Scaling is accomplished by changing the number of replicas in a deployment. A replica is a copy of a pod that already contains a running service. By having multiple replicas of a pod, you can ensure that your deployment has the available resources to handle increasing load.

About this task

Restriction: By default, a single Rule Execution Server console is deployed and restarted when necessary. Due to a known limitation, it is not possible to scale up the number of deployments of the console.

All of the ODM services can be scaled up or down in a cluster, except for the Rule Execution Server console. The console is used to deploy new versions of a decision service dynamically and notify all connected rule engines to pick up the newest version. Although you do not need a console for rule execution, it is useful to deploy new versions, notify decision services to execution components, and gather statistics for rule execution.

If a deployment is exposed publicly when you change the number of replicas, the service distributes the traffic to the available pods during the update. An available pod is an instance that can be accessed by users.

Procedure

  1. From the Kubernetes command line, you set the scale value by using the replicas parameter.
    kubectl scale --replicas=2 deployment/odm-instance-odm-decisionrunner
    Where odm-instance-odm-decisionrunner is the name of the deployment you want to scale.

    It is also possible to specify one or more preconditions for the scale action. If either of the current-replicas or resource-version parameters are specified, they are validated before the scale is attempted. The precondition must hold true for the scale to be applied to the server. For more information, see kubectl scale.

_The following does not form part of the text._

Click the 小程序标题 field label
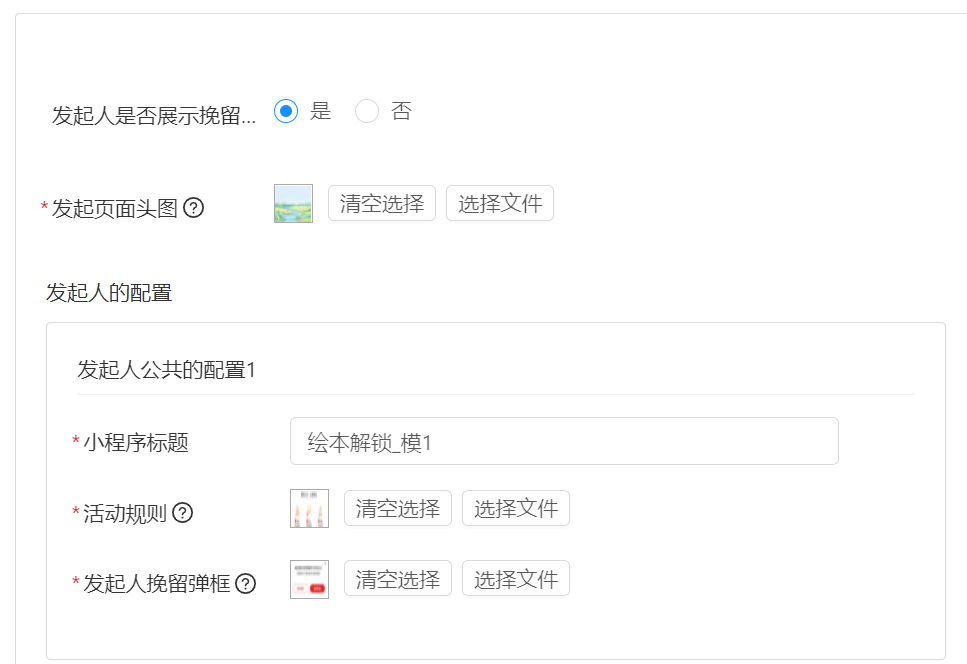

  2. Optional: Define a policy that automatically scales the number of deployment replicas.
    For more information, see Horizontal Pod Autoscaler.

Results

The following values are updated after the deployment scaled.
  • DESIRED - The desired number of replicas of a pod, which you define when you create the deployment.
  • CURRENT - The number of replicas currently running.
  • READY - The number of replicas that are available to the users compared to the desired state.
  • AVAILABLE - The number of replicas that are available to the users.